Identifying mushrooms: There is more to it than you might realize
The best way to learn how to identify mushrooms and fungi is to join a local mycology association and get hands-on experience with experts.
Following the extended period of rainfall, mushrooms have been popping up everywhere, and along with them, emails and photos from people wanting me to identify mushrooms they have found in their lawns. With regret, I reply to them that I do not identify mushrooms or answer questions about their edibility. What we commonly refer to as a mushroom is only part of the organism, known as the fruiting body, that pops up to distribute spores. Much more of it remains hidden, growing underground, perhaps forming a mutually beneficial association with the roots of certain trees, or growing on decaying wood, or converting organic materials into humus. While there are a few mushrooms that are sufficiently distinct in appearance that they are relatively easy to identify, many more are not. The consequences of misidentifying mushrooms can result in more than an upset stomach for someone who eats them – it can be fatal – and that is one reason why I don’t identify mushrooms.

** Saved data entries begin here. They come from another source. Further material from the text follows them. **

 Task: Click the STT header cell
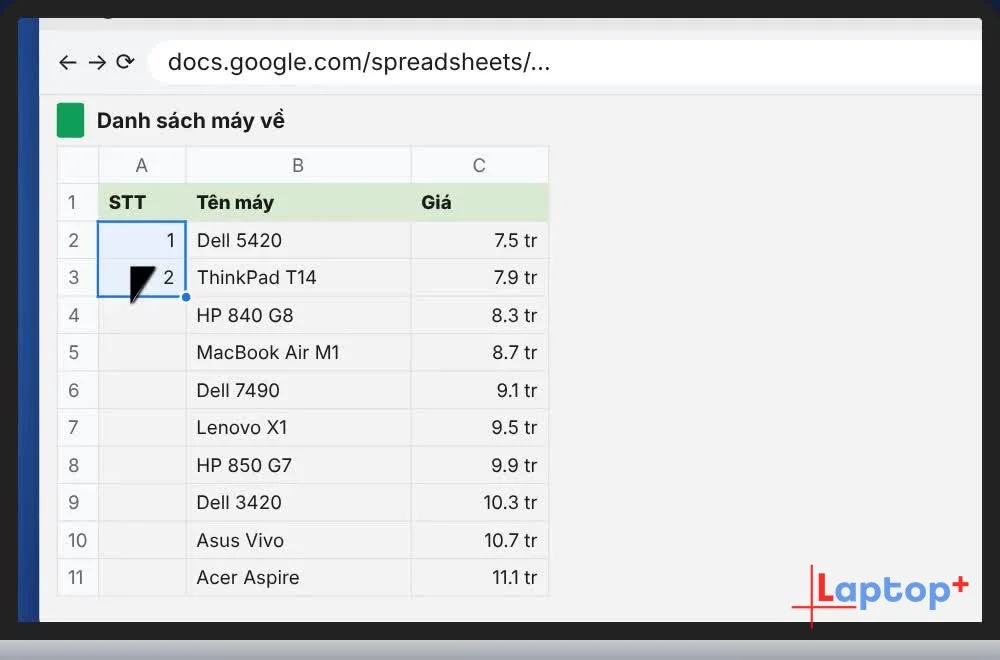click(142, 202)
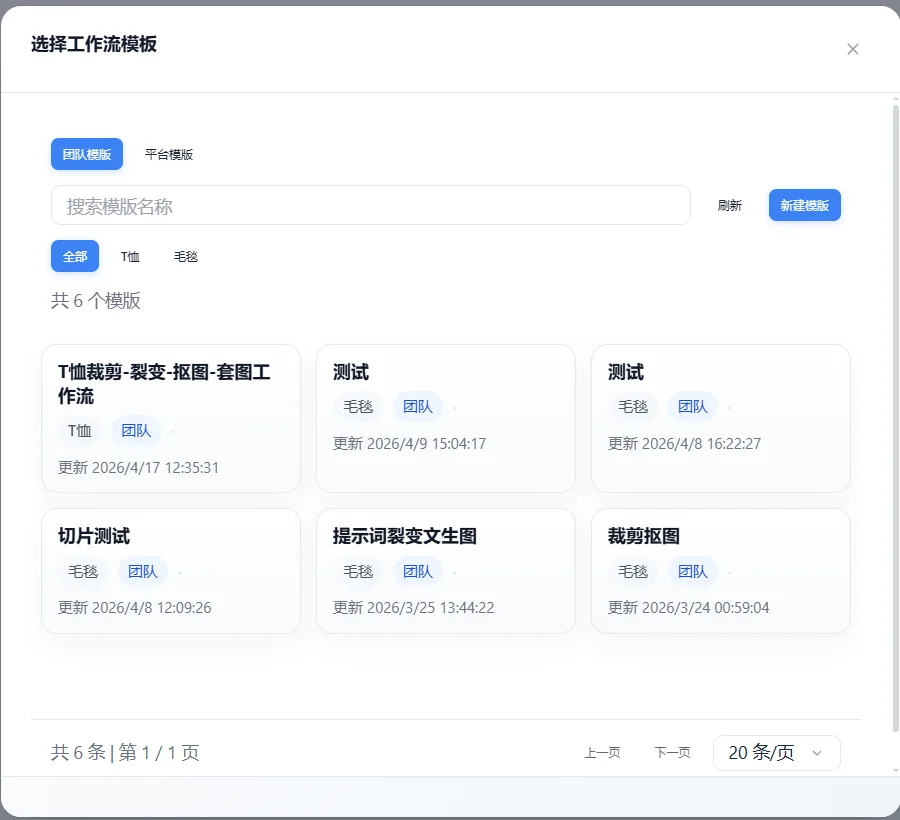Click the dialog's vertical scrollbar
This screenshot has height=820, width=900.
click(895, 400)
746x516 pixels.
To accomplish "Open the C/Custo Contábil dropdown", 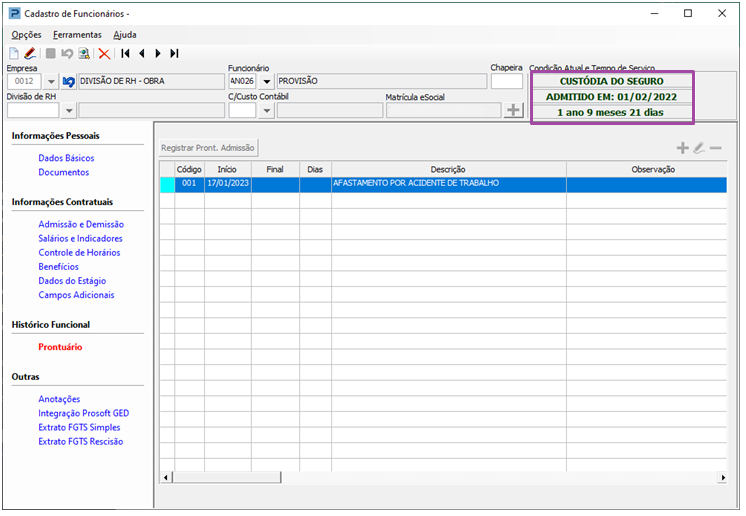I will pyautogui.click(x=266, y=111).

Among the diagnostic features used to identify mushrooms are the size, color and shape of the cap and stem; whether the underside of the cap has pores, gills or teeth; the absence or presence of a veil; the color of the mushroom and its flesh. Whether or not the flesh changes color after it is bruised may also provide a clue to its identity. It is important to note where the fungus grows; some fungi have mycorrhizal associations with particular tree species, others colonize rotting logs, or colonize living trees. Some fungi have a distinctive odor. Some mushrooms produce a color change when specific chemicals are applied to the surface, flesh or spores. This can include ammonia, potassium hydroxide or iron salts. Some spores produce a color change when iodine is applied.
One of the most important features used to identify mushrooms is the spores. Some fungi have distinctly colored spores, which can be seen by making a spore print. A spore print can be made as follows: Choose a mushroom that appears mature – one that is in the button stage won’t leave a print. Place the mushroom cap facing downwards on a piece of glass or Plexiglas. Cover it with a cup or glass placed upside down over the cap to prevent air currents from distributing the spores. Leave it overnight. The next day, the spore print can be checked against light or dark paper as needed to see the spore color. Spores are viewed under a microscope to check size, shape and color, and are very small, measured in microns (25,000 to an inch).
By now, you have probably realized why it is nearly impossible to identify a mushroom from a photo sent via email. If you are really interested in learning more about correctly identifying edible fungi, there are several organizations that welcome people new to mushroom identification to attend their forays and provide opportunities for them to learn from members who are well versed in mushroom identification. One such organization is the Michigan Mushroom Hunters Club.
Photographing fungi and learning to identify them can be an enjoyable hobby. If you are looking for a couple of good websites with color photos of fungi (but don’t use them for trying to identify a mushroom to eat!), visit the Mushroom Expert and the University of Wisconsin-La Crosse’s Fungi websites.
Be aware that there are many different types of mycotoxins that are present in mushrooms. A good website to find out more is at the North American Mycological Association website, which includes detailed descriptions of mushroom poisoning syndromes and their symptoms.